PASSAGE SHOWN:
- - -
Re: time-delayed standbys

From: Simon Riggs <simon(at)2ndQuadrant(dot)com>
To: Robert Haas <robertmhaas(at)gmail(dot)com>
Cc: Fujii Masao <masao(dot)fujii(at)gmail(dot)com>, Tom Lane <tgl(at)sss(dot)pgh(dot)pa(dot)us>, Greg Stark <gsstark(at)mit(dot)edu>, pgsql-hackers <pgsql-hackers(at)postgresql(dot)org>
Subject: Re: time-delayed standbys
Date: 2011-06-29 17:50:22
Message-ID: BANLkTi=ufQk9i2Ria1U-c0VDUMUNxKjPgg@mail.gmail.com
Views: Raw Message | Whole Thread | Download mbox | Resend email
Thread:
Lists: pgsql-hackers

On Wed, Jun 29, 2011 at 1:24 PM, Robert Haas <robertmhaas(at)gmail(dot)com> wrote:
> On Wed, Jun 29, 2011 at 4:00 AM, Simon Riggs <simon(at)2ndquadrant(dot)com> wrote:
>> On Thu, Jun 16, 2011 at 7:29 PM, Robert Haas <robertmhaas(at)gmail(dot)com> wrote:
>>> On Wed, Jun 15, 2011 at 1:58 AM, Fujii Masao <masao(dot)fujii(at)gmail(dot)com> wrote:
>>>> When the replication connection is terminated, the standby tries to read
>>>> WAL files from the archive. In this case, there is no walreceiver process,
>>>> so how does the standby calculate the clock difference?
>>>
>>> Good question.  Also, just because we have streaming replication
>>> available doesn't mean that we should force people to use it.  It's
>>> still perfectly legit to set up a standby that only use
>>> archive_command and restore_command, and it would be nice if this
>>> feature could still work in such an environment.  I anticipate that
>>> most people want to use streaming replication, but a time-delayed
>>> standby is a good example of a case where you might decide you don't
>>> need it.  It could be useful to have all the WAL present (but not yet
>>> applied) if you're thinking you might want to promote that standby -
>>> but my guess is that in many cases, the time-delayed standby will be
>>> *in addition* to one or more regular standbys that would be the
>>> primary promotion candidates.  So I can see someone deciding that
>>> they'd rather not have the load of another walsender on the master,
>>> and just let the time-delayed standby read from the archive.
- - -
Rows from a screen grounding dataset:

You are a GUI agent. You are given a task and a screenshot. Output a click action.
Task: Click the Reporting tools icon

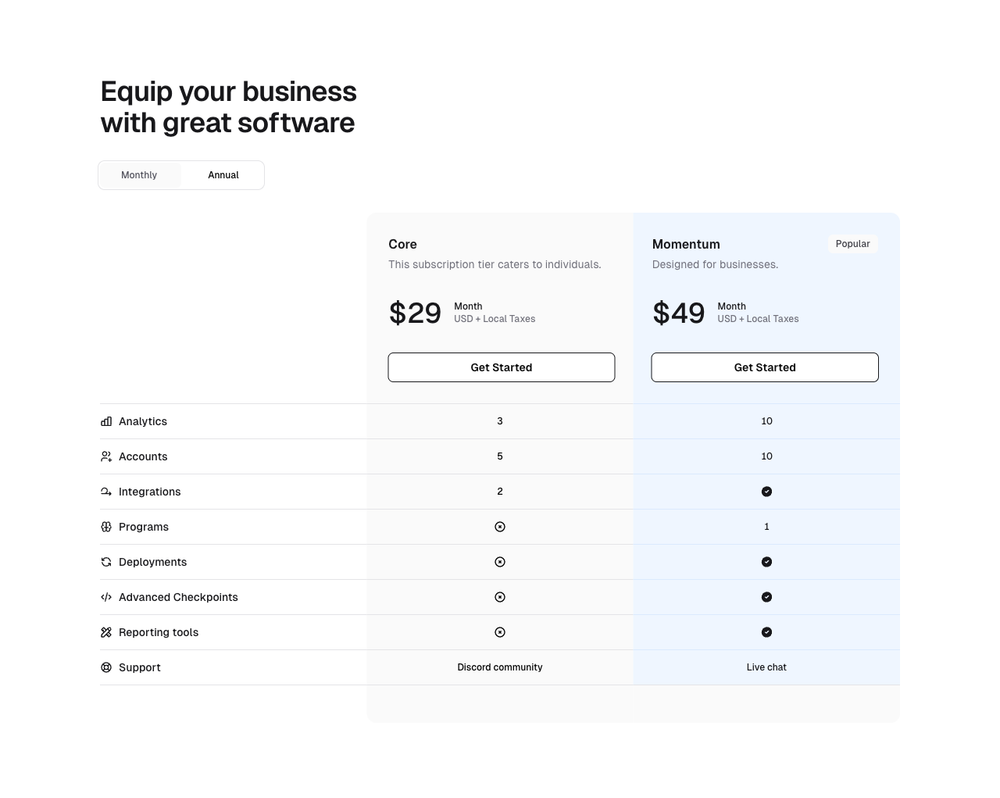[x=106, y=632]
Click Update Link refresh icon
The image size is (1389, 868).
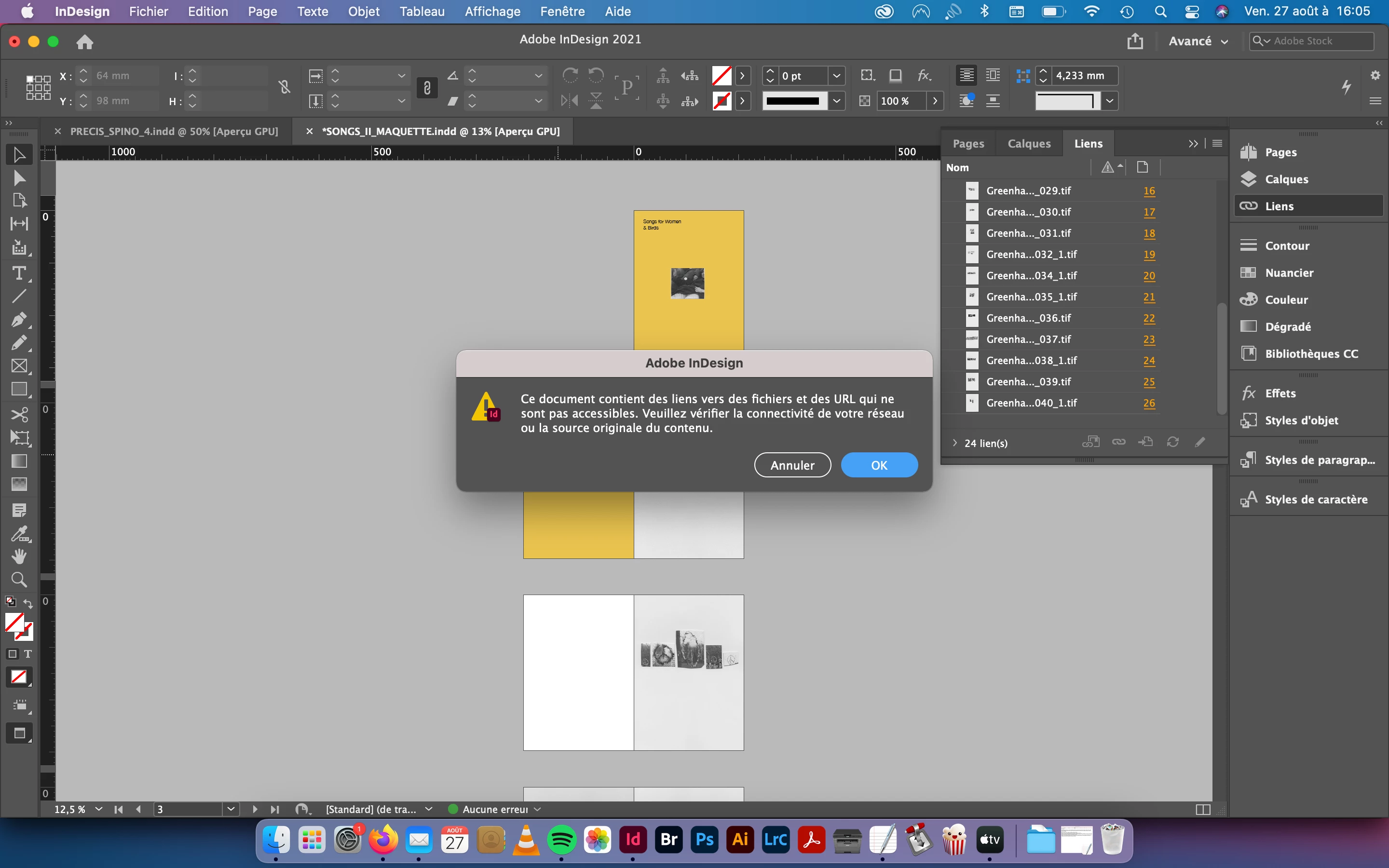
- - -
AIM OF THE EXERCISE: In the mailing list message about time-delayed standbys, where does the standby try to read WAL files from when the replication connection is terminated? The rows stand apart from the mailing list message and are unrelated to it.

TASK RESULT: From the archive.